Pierre Lemaitre, il piacere dell'inganno dal «polar» alla storia

Stefania Vitulli

Cominciare con un funerale è un'ottima mossa: il passato e il futuro si incontrano e la storia comincia a montare, inesorabilmente, sulle ceneri di qualcuno che ormai non ha più alcun potere. Siccome però Pierre Lemaitre è un drago dei meccanismi di seduzione narrativa (ha creato tra l'altro la serie del commissario Camille Verhoeven) e per il secondo volume della sua trilogia sulla Francia del Novecento, I colori dell'incendio (Mondadori) - che presenterà domani pomeriggio a Pordenonelegge - ha scelto di iniziare con un funerale corredato di salto mortale. Siamo a Parigi, febbraio 1927 («Perché gli anni Trenta? Sono romantici, quindi tragici.
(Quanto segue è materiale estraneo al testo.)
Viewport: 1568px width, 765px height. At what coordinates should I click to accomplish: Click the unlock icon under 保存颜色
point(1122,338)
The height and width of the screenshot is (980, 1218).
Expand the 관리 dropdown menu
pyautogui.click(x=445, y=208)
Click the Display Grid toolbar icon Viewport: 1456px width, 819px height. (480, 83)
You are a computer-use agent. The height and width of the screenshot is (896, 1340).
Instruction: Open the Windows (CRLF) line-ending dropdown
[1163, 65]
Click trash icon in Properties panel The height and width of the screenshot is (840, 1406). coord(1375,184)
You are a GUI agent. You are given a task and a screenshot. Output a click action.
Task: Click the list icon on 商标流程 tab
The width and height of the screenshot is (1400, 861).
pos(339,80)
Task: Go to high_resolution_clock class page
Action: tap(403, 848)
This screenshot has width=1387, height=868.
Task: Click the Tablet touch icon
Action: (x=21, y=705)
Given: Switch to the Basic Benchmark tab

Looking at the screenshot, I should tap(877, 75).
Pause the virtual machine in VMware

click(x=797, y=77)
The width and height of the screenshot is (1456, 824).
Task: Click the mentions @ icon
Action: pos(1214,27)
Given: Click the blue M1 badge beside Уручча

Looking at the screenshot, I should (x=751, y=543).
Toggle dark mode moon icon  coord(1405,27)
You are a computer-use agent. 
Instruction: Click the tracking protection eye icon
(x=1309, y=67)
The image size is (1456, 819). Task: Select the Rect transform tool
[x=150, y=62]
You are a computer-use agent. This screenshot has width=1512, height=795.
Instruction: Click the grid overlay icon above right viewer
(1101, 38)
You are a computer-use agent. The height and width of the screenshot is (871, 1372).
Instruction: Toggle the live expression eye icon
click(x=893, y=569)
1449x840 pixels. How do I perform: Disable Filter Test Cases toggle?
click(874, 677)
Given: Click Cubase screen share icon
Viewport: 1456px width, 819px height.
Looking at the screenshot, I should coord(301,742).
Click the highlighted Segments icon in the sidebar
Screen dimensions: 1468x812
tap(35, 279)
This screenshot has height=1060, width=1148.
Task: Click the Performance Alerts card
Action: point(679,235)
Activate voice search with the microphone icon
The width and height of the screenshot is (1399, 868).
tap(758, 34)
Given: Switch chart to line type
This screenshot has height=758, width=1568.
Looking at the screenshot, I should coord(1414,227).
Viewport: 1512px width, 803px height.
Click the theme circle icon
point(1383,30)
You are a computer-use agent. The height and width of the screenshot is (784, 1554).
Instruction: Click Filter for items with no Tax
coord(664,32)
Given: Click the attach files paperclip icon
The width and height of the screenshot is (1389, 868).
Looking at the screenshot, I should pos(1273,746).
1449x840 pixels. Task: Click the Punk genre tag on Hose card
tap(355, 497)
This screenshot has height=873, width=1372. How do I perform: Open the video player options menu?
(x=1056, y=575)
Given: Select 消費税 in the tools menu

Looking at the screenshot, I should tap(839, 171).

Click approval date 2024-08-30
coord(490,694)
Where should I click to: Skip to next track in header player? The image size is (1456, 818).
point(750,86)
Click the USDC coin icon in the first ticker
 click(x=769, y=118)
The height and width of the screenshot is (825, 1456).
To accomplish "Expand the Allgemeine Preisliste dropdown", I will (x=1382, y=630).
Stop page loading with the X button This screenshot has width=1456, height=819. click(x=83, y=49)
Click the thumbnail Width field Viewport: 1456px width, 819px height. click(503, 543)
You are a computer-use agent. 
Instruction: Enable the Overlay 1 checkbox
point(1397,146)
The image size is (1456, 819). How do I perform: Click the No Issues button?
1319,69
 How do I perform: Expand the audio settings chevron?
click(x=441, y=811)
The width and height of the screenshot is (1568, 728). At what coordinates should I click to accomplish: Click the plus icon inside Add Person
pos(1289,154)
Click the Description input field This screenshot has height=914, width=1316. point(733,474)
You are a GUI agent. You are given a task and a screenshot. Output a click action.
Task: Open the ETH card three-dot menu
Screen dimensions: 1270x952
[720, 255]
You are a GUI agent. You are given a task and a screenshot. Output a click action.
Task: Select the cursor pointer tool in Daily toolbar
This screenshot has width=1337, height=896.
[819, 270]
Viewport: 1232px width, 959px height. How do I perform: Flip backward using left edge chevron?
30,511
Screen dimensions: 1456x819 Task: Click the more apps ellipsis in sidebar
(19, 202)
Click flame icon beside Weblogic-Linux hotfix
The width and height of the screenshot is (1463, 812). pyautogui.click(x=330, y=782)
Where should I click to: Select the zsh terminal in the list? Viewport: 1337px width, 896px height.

E di una eleganza folle»): sta per arrivare il presidente della Repubblica a rendere omaggio alla salma di Marcel Péricourt, figura chiave dell'economia francese, su cui l'attenzione è catalizzata fino a che il nipotino Paul compie un gesto fatale che renderà quella giornata drammaticamente memorabile.

Spara una cartuccia geniale fin dalle prime pagine e poi osa ancor di più, l'ex professore di letteratura Lemaitre, conscio che la posta è alta: il primo volume della trilogia, Ci rivediamo lassù, ha vinto il Goncourt 2013 e ha conquistato oltre un milione di lettori, in 26 lingue. La trama del sequel è all'altezza: la protagonista, Madeleine, vive di vendetta, mentre i comprimari sono alcune carogne impagabili («Un buon romanzo di avventura deve avere degli stronzi come si deve», è il mantra di Lemaitre) e l'indimenticabile Dupré, samurai collerico di grande spessore morale («Amo Dupré e adorerei essere lui», confessa).

I dati di vendita sembrano premiarlo: I colori dell'incendio si attesta già sulle 300mila copie. E meno male, perché scrivere una trilogia storica è una bella fatica: «Un romanzo sono duemila ore di lavoro circa», ci spiega. «Qual è il mio motore? L'ambizione: mi cullo nell'idea che sto fabbricando un bell'oggetto letterario e questa finzione mi è molto utile. Poi i personaggi: seguirli, farli vivere, dà dipendenza. Infine, siccome sono un bugiardo professionista, immaginare l'effetto sorpresa nel lettore. Nel terzo volume, ad esempio, ci sarà una falsa pista: l'ho levigata paragrafo dopo paragrafo pensando alla faccia del lettore nel momento in cui capirà la verità».

Ambisce a governare la suspence, Lemaitre, perché nel suo Dna ci sono i polar, ma ammette che il genere sta diventando molesto: «Se ne pubblicano troppi: in Francia due romanzi su tre sono gialli. Questa superproduzione comprende anche troppi brutti libri e finisce, per un motivo puramente aritmetico, per giustificare il disprezzo che proviamo nei confronti della letteratura popolare: associamo il genere con la critica che se ne fa e lo squalifichiamo. Colpa di editori incapaci, ma anche di cattivi scrittori». I colleghi di polar non sono i soli verso cui Lemaitre è polemico: «Ho il privilegio di appartenere ai quei venti autori francesi che vivono dei loro libri e faccio parte di quei dieci che vivono molto bene. Tuttavia continuo a votare per gente che se arriva al potere mi porterà via tutto. Ho sentito Houellebecq dire: Sono troppo ricco per votare a sinistra. Ecco, se tra me e lui c'è una differenza - oltre al fatto che lui ha più talento - è questa: lui non vota che per se stesso.

E questo è anche il tratto caratteristico della sua letteratura: parlare del narcisismo contemporaneo, in cui ciascuno diventa la propria stessa regola».